There is one other factor that might explain why the message of military might and threats of violence so resonate with certain voters. It has to do with the source of wealth.

When land is the basis of wealth, it is worth fighting. If you win, you keep your land or even get more. If you lose, you wander without home or income.

When knowledge work is the basis of wealth, you do better to collaborate than fight. In Harari's Sapiens: A Brief History of Mankind, he makes the point that in 1849, during the California gold rush, it would actually pay off to attack California. If you conquer it, the mines are yours. You get the wealth. By contrast, if you were to conquer Silicon Valley today, killing people as you invaded, you would end up with nothing. Silicon Valley's assets are in people's minds and it is tough to seize those with tanks and planes.

Rural areas tend to be more Republican. For these people, their wealth is often rooted in farmland or oil wells or businesses that support them. In urban areas, we have knowledge work as the basis of wealth. People who base their wealth on land are more threatened by the thought of war. It actually makes sense to seize a farm or oil well. People in cubicles are more likely to be baffled by the threat. It doesn't really even register as plausible.

So when candidates talk about the threat of radical Islam, it resonates with religious farmers and oil men who see war as a credible way to gain wealth and persecute true believers. By contrast, neither of those buttons work for most urban knowledge workers. And if you talk about how things are getting worse to people in their 80s, people for whom life really is getting worse, it resonates in ways it simply can't with young people still in the prime of their life. Unsurprisingly, Republicans preach fear to their base of rural, religious, older citizens.

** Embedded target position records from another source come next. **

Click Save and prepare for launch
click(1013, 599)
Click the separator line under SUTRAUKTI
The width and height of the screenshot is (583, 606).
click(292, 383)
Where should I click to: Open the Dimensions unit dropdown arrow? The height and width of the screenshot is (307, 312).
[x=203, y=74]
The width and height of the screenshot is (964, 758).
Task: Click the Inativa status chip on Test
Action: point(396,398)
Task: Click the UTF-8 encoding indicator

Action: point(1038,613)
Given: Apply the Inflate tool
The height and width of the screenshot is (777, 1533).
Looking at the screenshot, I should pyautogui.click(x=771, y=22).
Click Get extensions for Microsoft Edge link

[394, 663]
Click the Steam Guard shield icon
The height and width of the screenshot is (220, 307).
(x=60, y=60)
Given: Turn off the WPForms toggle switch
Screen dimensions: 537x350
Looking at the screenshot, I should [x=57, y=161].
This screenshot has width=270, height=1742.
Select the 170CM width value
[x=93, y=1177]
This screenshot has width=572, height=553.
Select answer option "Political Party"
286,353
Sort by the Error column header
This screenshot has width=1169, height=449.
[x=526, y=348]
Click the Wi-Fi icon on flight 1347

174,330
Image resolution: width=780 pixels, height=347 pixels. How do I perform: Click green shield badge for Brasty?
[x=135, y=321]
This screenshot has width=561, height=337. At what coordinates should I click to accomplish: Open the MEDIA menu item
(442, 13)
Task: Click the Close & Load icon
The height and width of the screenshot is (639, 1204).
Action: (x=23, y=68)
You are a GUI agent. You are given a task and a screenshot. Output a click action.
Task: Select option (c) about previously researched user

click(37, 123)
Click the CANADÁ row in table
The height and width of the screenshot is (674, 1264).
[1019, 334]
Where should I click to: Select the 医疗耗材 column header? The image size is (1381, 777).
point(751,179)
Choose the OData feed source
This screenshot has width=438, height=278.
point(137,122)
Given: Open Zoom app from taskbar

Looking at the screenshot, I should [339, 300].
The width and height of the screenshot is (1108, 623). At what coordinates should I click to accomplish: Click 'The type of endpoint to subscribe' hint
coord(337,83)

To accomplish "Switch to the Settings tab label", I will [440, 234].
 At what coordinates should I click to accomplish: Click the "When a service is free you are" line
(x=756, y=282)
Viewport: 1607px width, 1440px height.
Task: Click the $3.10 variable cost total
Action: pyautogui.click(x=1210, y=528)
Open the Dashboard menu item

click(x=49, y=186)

Fortunately for the world - unfortunately for Republicans - this base is shrinking.

1 comment:

Lifehiker said...

Right and right. Even in rural areas the internet is shrinking the conservative base. Sometimes it bugs me that the aging right wingers hang on due to advanced science and technology but give the credit to God's protection; even God must be a little miffed about that when the longevity-enhanced person is a war-mongering "Christian" bigot. So, ONWARD, Knowledge Workers! They have nothing to fear but fear itself. (Did someone else already say that?)